• Task details:
Copy everything from the line containing "Given: Select the 前视 plane in feature tree" down to the line containing "Looking at the screenshot, I should point(119,144).", both included, and nothing else from the records below.
--- Begin Material provided ---
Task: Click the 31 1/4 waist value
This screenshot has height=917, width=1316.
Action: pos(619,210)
--- End Material provided ---
--- Begin Material provided ---
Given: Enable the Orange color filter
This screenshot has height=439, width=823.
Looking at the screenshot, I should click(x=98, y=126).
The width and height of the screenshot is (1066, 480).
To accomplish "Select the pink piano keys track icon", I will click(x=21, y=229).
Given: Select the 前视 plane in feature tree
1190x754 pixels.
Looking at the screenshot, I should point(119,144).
--- End Material provided ---
• The solution:
Given: Select the 前视 plane in feature tree
1190x754 pixels.
Looking at the screenshot, I should point(119,144).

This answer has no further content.